# PROBLEM REQUIREMENTS
Could you put every line of the data below into a JSON list of strings, one string per line, leaving out the blank lines?
--- MATERIAL FOR THIS TASK ---
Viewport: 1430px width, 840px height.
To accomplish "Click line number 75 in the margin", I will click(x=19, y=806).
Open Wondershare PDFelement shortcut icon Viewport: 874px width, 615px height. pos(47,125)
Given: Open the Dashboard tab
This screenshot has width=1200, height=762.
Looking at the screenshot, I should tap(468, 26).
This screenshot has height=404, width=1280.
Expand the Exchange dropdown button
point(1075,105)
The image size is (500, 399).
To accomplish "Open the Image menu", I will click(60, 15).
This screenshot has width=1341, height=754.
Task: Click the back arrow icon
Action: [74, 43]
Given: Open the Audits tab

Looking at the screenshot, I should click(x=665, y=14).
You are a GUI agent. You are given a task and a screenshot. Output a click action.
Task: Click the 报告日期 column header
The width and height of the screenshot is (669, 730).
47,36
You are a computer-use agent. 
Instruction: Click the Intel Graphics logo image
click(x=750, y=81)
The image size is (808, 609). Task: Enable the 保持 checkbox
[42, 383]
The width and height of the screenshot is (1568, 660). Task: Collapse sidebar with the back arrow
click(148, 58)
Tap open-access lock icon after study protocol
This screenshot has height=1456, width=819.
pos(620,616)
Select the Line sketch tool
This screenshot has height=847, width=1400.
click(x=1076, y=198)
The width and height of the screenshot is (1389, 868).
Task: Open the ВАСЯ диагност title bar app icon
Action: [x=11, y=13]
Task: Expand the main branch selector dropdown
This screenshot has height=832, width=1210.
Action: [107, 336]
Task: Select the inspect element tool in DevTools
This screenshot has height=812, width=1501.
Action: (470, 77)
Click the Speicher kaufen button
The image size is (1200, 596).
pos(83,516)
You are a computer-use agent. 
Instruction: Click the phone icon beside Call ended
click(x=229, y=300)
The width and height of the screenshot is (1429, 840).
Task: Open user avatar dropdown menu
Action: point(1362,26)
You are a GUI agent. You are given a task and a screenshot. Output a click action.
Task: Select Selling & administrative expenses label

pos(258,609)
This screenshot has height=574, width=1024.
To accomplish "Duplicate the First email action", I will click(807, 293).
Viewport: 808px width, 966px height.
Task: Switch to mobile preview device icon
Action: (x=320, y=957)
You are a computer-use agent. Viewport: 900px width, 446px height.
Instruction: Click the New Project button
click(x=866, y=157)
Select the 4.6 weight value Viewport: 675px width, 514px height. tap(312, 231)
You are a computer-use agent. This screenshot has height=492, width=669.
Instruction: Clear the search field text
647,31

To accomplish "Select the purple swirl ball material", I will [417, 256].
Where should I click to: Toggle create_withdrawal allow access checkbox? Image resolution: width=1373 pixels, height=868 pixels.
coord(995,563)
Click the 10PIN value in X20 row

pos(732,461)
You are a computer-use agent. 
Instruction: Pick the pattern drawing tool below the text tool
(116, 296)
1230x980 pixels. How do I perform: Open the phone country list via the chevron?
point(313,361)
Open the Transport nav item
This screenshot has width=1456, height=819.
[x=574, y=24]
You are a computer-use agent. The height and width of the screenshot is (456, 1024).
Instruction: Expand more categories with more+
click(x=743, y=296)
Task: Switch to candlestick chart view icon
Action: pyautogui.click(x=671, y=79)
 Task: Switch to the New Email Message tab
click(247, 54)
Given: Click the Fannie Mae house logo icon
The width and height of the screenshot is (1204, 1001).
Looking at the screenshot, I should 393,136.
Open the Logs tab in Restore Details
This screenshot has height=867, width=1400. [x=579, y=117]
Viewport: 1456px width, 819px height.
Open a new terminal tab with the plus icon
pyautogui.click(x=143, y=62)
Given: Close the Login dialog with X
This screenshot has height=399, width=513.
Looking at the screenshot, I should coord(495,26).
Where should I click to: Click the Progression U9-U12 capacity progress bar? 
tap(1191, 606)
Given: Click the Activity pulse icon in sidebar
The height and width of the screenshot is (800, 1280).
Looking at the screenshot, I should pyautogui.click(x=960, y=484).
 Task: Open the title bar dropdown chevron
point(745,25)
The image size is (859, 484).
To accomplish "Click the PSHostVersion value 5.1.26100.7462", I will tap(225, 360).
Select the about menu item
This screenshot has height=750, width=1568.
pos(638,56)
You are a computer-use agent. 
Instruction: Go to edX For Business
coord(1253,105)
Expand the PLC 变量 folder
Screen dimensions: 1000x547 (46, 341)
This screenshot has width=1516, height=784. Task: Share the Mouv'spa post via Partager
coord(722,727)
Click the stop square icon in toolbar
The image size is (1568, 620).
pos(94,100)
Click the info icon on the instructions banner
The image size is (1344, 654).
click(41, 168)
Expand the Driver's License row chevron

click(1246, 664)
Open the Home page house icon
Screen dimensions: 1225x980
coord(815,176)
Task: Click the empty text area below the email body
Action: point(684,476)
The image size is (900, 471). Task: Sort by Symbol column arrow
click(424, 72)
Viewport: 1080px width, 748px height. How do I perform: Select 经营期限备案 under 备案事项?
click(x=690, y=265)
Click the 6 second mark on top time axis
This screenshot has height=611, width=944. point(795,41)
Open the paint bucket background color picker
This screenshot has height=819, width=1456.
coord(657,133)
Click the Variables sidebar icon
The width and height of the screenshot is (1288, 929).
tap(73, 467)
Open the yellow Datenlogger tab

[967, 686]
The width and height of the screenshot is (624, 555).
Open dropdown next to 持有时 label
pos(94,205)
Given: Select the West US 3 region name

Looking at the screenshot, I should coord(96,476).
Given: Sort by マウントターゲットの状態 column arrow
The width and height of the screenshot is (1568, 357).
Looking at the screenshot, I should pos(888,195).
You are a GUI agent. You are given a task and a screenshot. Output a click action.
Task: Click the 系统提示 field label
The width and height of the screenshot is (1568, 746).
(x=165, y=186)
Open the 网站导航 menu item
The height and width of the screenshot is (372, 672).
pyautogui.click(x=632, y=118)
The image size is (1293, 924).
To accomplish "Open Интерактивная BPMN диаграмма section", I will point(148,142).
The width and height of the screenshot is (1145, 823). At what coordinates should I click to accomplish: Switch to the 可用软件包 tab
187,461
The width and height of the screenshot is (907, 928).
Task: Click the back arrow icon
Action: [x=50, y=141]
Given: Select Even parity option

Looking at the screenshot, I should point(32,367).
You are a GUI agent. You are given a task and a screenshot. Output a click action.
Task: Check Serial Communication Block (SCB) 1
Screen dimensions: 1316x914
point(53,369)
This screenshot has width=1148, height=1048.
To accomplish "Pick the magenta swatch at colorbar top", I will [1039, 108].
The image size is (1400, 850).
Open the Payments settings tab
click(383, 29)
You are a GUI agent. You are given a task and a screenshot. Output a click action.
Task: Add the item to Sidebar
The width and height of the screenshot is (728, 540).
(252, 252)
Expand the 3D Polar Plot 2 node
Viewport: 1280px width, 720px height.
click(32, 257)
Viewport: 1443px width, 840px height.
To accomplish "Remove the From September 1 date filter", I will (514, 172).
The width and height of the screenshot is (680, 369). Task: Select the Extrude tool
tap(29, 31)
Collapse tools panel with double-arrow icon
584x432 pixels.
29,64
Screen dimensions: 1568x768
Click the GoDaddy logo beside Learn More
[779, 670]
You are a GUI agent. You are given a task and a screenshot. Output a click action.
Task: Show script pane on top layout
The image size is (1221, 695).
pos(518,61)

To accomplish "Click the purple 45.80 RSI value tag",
---
# RESPONSE TO THIS TASK
[
  "Viewport: 1430px width, 840px height.",
  "To accomplish \"Click line number 75 in the margin\", I will click(x=19, y=806).",
  "Open Wondershare PDFelement shortcut icon Viewport: 874px width, 615px height. pos(47,125)",
  "Given: Open the Dashboard tab",
  "This screenshot has width=1200, height=762.",
  "Looking at the screenshot, I should tap(468, 26).",
  "This screenshot has height=404, width=1280.",
  "Expand the Exchange dropdown button",
  "point(1075,105)",
  "The image size is (500, 399).",
  "To accomplish \"Open the Image menu\", I will click(60, 15).",
  "This screenshot has width=1341, height=754.",
  "Task: Click the back arrow icon",
  "Action: [74, 43]",
  "Given: Open the Audits tab",
  "Looking at the screenshot, I should click(x=665, y=14).",
  "You are a GUI agent. You are given a task and a screenshot. Output a click action.",
  "Task: Click the 报告日期 column header",
  "The width and height of the screenshot is (669, 730).",
  "47,36",
  "You are a computer-use agent. ",
  "Instruction: Click the Intel Graphics logo image",
  "click(x=750, y=81)",
  "The image size is (808, 609). Task: Enable the 保持 checkbox",
  "[42, 383]",
  "The width and height of the screenshot is (1568, 660). Task: Collapse sidebar with the back arrow",
  "click(148, 58)",
  "Tap open-access lock icon after study protocol",
  "This screenshot has height=1456, width=819.",
  "pos(620,616)",
  "Select the Line sketch tool",
  "This screenshot has height=847, width=1400.",
  "click(x=1076, y=198)",
  "The width and height of the screenshot is (1389, 868).",
  "Task: Open the ВАСЯ диагност title bar app icon",
  "Action: [x=11, y=13]",
  "Task: Expand the main branch selector dropdown",
  "This screenshot has height=832, width=1210.",
  "Action: [107, 336]",
  "Task: Select the inspect element tool in DevTools",
  "This screenshot has height=812, width=1501.",
  "Action: (470, 77)",
  "Click the Speicher kaufen button",
  "The image size is (1200, 596).",
  "pos(83,516)",
  "You are a computer-use agent. ",
  "Instruction: Click the phone icon beside Call ended",
  "click(x=229, y=300)",
  "The width and height of the screenshot is (1429, 840).",
  "Task: Open user avatar dropdown menu",
  "Action: point(1362,26)",
  "You are a GUI agent. You are given a task and a screenshot. Output a click action.",
  "Task: Select Selling & administrative expenses label",
  "pos(258,609)",
  "This screenshot has height=574, width=1024.",
  "To accomplish \"Duplicate the First email action\", I will click(807, 293).",
  "Viewport: 808px width, 966px height.",
  "Task: Switch to mobile preview device icon",
  "Action: (x=320, y=957)",
  "You are a computer-use agent. Viewport: 900px width, 446px height.",
  "Instruction: Click the New Project button",
  "click(x=866, y=157)",
  "Select the 4.6 weight value Viewport: 675px width, 514px height. tap(312, 231)",
  "You are a computer-use agent. This screenshot has height=492, width=669.",
  "Instruction: Clear the search field text",
  "647,31",
  "To accomplish \"Select the purple swirl ball material\", I will [417, 256].",
  "Where should I click to: Toggle create_withdrawal allow access checkbox? Image resolution: width=1373 pixels, height=868 pixels.",
  "coord(995,563)",
  "Click the 10PIN value in X20 row",
  "pos(732,461)",
  "You are a computer-use agent. ",
  "Instruction: Pick the pattern drawing tool below the text tool",
  "(116, 296)",
  "1230x980 pixels. How do I perform: Open the phone country list via the chevron?",
  "point(313,361)",
  "Open the Transport nav item",
  "This screenshot has width=1456, height=819.",
  "[x=574, y=24]",
  "You are a computer-use agent. The height and width of the screenshot is (456, 1024).",
  "Instruction: Expand more categories with more+",
  "click(x=743, y=296)",
  "Task: Switch to candlestick chart view icon",
  "Action: pyautogui.click(x=671, y=79)",
  " Task: Switch to the New Email Message tab",
  "click(247, 54)",
  "Given: Click the Fannie Mae house logo icon",
  "The width and height of the screenshot is (1204, 1001).",
  "Looking at the screenshot, I should 393,136.",
  "Open the Logs tab in Restore Details",
  "This screenshot has height=867, width=1400. [x=579, y=117]",
  "Viewport: 1456px width, 819px height.",
  "Open a new terminal tab with the plus icon",
  "pyautogui.click(x=143, y=62)",
  "Given: Close the Login dialog with X",
  "This screenshot has height=399, width=513.",
  "Looking at the screenshot, I should coord(495,26).",
  "Where should I click to: Click the Progression U9-U12 capacity progress bar? ",
  "tap(1191, 606)",
  "Given: Click the Activity pulse icon in sidebar",
  "The height and width of the screenshot is (800, 1280).",
  "Looking at the screenshot, I should pyautogui.click(x=960, y=484).",
  " Task: Open the title bar dropdown chevron",
  "point(745,25)",
  "The image size is (859, 484).",
  "To accomplish \"Click the PSHostVersion value 5.1.26100.7462\", I will tap(225, 360).",
  "Select the about menu item",
  "This screenshot has height=750, width=1568.",
  "pos(638,56)",
  "You are a computer-use agent. ",
  "Instruction: Go to edX For Business",
  "coord(1253,105)",
  "Expand the PLC 变量 folder",
  "Screen dimensions: 1000x547 (46, 341)",
  "This screenshot has width=1516, height=784. Task: Share the Mouv'spa post via Partager",
  "coord(722,727)",
  "Click the stop square icon in toolbar",
  "The image size is (1568, 620).",
  "pos(94,100)",
  "Click the info icon on the instructions banner",
  "The image size is (1344, 654).",
  "click(41, 168)",
  "Expand the Driver's License row chevron",
  "click(1246, 664)",
  "Open the Home page house icon",
  "Screen dimensions: 1225x980",
  "coord(815,176)",
  "Task: Click the empty text area below the email body",
  "Action: point(684,476)",
  "The image size is (900, 471). Task: Sort by Symbol column arrow",
  "click(424, 72)",
  "Viewport: 1080px width, 748px height. How do I perform: Select 经营期限备案 under 备案事项?",
  "click(x=690, y=265)",
  "Click the 6 second mark on top time axis",
  "This screenshot has height=611, width=944. point(795,41)",
  "Open the paint bucket background color picker",
  "This screenshot has height=819, width=1456.",
  "coord(657,133)",
  "Click the Variables sidebar icon",
  "The width and height of the screenshot is (1288, 929).",
  "tap(73, 467)",
  "Open the yellow Datenlogger tab",
  "[967, 686]",
  "The width and height of the screenshot is (624, 555).",
  "Open dropdown next to 持有时 label",
  "pos(94,205)",
  "Given: Select the West US 3 region name",
  "Looking at the screenshot, I should coord(96,476).",
  "Given: Sort by マウントターゲットの状態 column arrow",
  "The width and height of the screenshot is (1568, 357).",
  "Looking at the screenshot, I should pos(888,195).",
  "You are a GUI agent. You are given a task and a screenshot. Output a click action.",
  "Task: Click the 系统提示 field label",
  "The width and height of the screenshot is (1568, 746).",
  "(x=165, y=186)",
  "Open the 网站导航 menu item",
  "The height and width of the screenshot is (372, 672).",
  "pyautogui.click(x=632, y=118)",
  "The image size is (1293, 924).",
  "To accomplish \"Open Интерактивная BPMN диаграмма section\", I will point(148,142).",
  "The width and height of the screenshot is (1145, 823). At what coordinates should I click to accomplish: Switch to the 可用软件包 tab",
  "187,461",
  "The width and height of the screenshot is (907, 928).",
  "Task: Click the back arrow icon",
  "Action: [x=50, y=141]",
  "Given: Select Even parity option",
  "Looking at the screenshot, I should point(32,367).",
  "You are a GUI agent. You are given a task and a screenshot. Output a click action.",
  "Task: Check Serial Communication Block (SCB) 1",
  "Screen dimensions: 1316x914",
  "point(53,369)",
  "This screenshot has width=1148, height=1048.",
  "To accomplish \"Pick the magenta swatch at colorbar top\", I will [1039, 108].",
  "The image size is (1400, 850).",
  "Open the Payments settings tab",
  "click(383, 29)",
  "You are a GUI agent. You are given a task and a screenshot. Output a click action.",
  "Task: Add the item to Sidebar",
  "The width and height of the screenshot is (728, 540).",
  "(252, 252)",
  "Expand the 3D Polar Plot 2 node",
  "Viewport: 1280px width, 720px height.",
  "click(32, 257)",
  "Viewport: 1443px width, 840px height.",
  "To accomplish \"Remove the From September 1 date filter\", I will (514, 172).",
  "The width and height of the screenshot is (680, 369). Task: Select the Extrude tool",
  "tap(29, 31)",
  "Collapse tools panel with double-arrow icon",
  "584x432 pixels.",
  "29,64",
  "Screen dimensions: 1568x768",
  "Click the GoDaddy logo beside Learn More",
  "[779, 670]",
  "You are a GUI agent. You are given a task and a screenshot. Output a click action.",
  "Task: Show script pane on top layout",
  "The image size is (1221, 695).",
  "pos(518,61)",
  "To accomplish \"Click the purple 45.80 RSI value tag\","
]